All configs reference benchmark data under a single environment variable:
export MAS_SAS_DATA_DIR=/path/to/your/dataEach benchmark's raw data must be obtained from its official source (see the
paper's references) and placed under $MAS_SAS_DATA_DIR in the layout below.

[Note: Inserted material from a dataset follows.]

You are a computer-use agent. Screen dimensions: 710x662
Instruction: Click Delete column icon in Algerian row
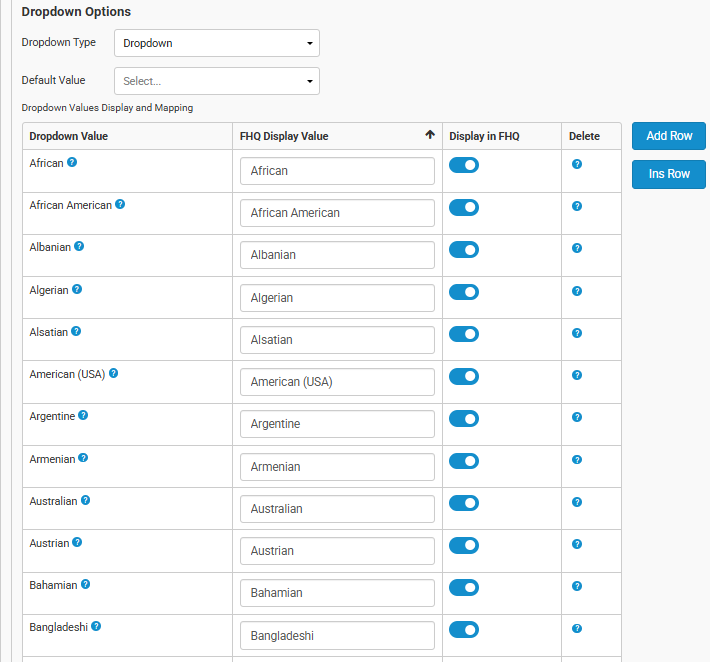tap(577, 291)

WideSearch's task/decomposition jsonl is already checked into this repo
(data/widesearch/), since it is the exact 66-task subset and
GPT-5-decomposed subqueries used in the paper.
ALFWorld
$MAS_SAS_DATA_DIR/alfworld/
json_2.1.1/{train,valid_seen,valid_unseen}/...
logic/alfred.pddl
logic/alfred.twl2
Install the alfworld PyPI package (already in requirements.txt) and fetch
the data with the package's own alfworld-download command, then point
MAS_SAS_DATA_DIR at the resulting alfworld/ directory. We evaluate on the
valid_unseen split (134 tasks); the task list used is
data/alfworld/alfworld_tasks_suffix.json (already in this repo).
WebShop
WebShop is not a static file directory. tasks/webshop/env.py talks to a
running instance of the official WebShop Flask simulator over HTTP. Stand up
the simulator yourself (product data + server, per the original WebShop
release) and point each config's task.webshop_url at it (default expects
http://localhost:3000). We evaluate on test_100 (100 sampled tasks).
WorkBench
$MAS_SAS_DATA_DIR/workbench/data/processed/
calendar_events.csv
emails.csv
analytics_data.csv
project_tasks.csv
customer_relationship_manager_data.csv
We evaluate on the 210-task multi-domain split.
WideSearch
$MAS_SAS_DATA_DIR/widesearch/widesearch_gold/{instance_id}.csv # gold answer tables
The task/query jsonl is already checked into this repo; see
data/widesearch/. You only need the gold-answer CSVs
from the official WideSearch release.
TravelPlanner
$MAS_SAS_DATA_DIR/travelplanner/database/
flights/clean_Flights_2022.csv
accommodations/clean_accommodations_2022.csv
restaurants/clean_restaurant_2022.csv
attractions/attractions.csv
background/citySet.txt
background/citySet_with_states.txt
background/stateSet.txt
googleDistanceMatrix/distance.csv
Task queries are loaded automatically from the osunlp/TravelPlanner
HuggingFace dataset (validation split, 180 tasks), so no manual download is
needed for the queries themselves, only the tool database above.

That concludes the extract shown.